Start of Block
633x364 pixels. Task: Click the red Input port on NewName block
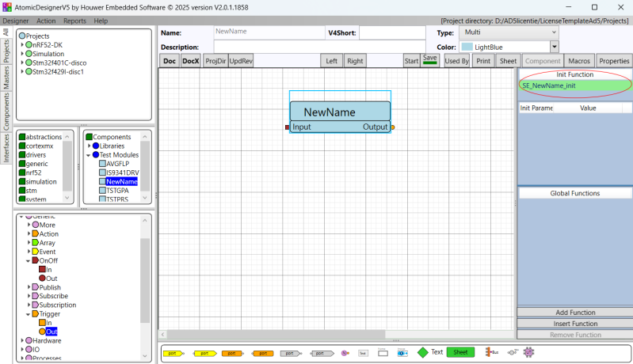(288, 127)
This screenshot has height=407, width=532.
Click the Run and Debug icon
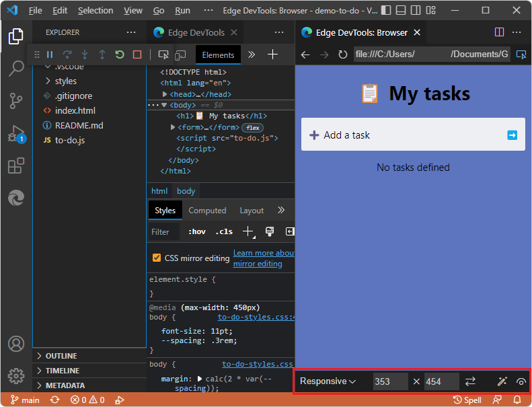(16, 133)
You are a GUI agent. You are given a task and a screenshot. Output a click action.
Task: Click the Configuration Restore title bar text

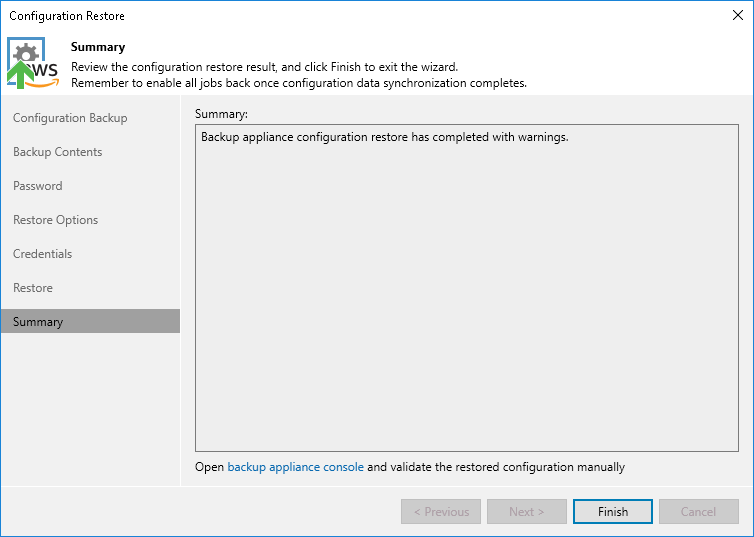pos(67,16)
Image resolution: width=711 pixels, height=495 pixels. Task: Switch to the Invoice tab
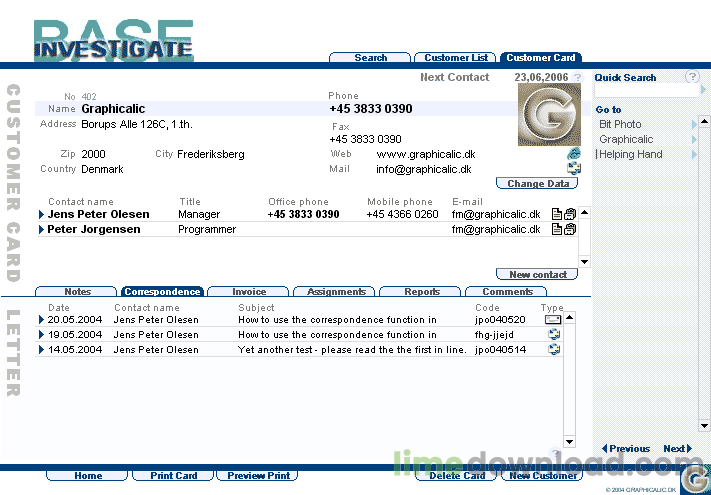[248, 291]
End of Block
- [TASK BRIEF] Write out the material exactly, excluding pictures.

- [ANSWER AREA]
633x364 pixels. Task: Click the red Input port on NewName block
(288, 127)
This screenshot has height=407, width=532.
Click the Run and Debug icon
(16, 133)
You are a GUI agent. You are given a task and a screenshot. Output a click action.
Task: Click the Configuration Restore title bar text

pos(67,16)
Image resolution: width=711 pixels, height=495 pixels. Task: Switch to the Invoice tab
[248, 291]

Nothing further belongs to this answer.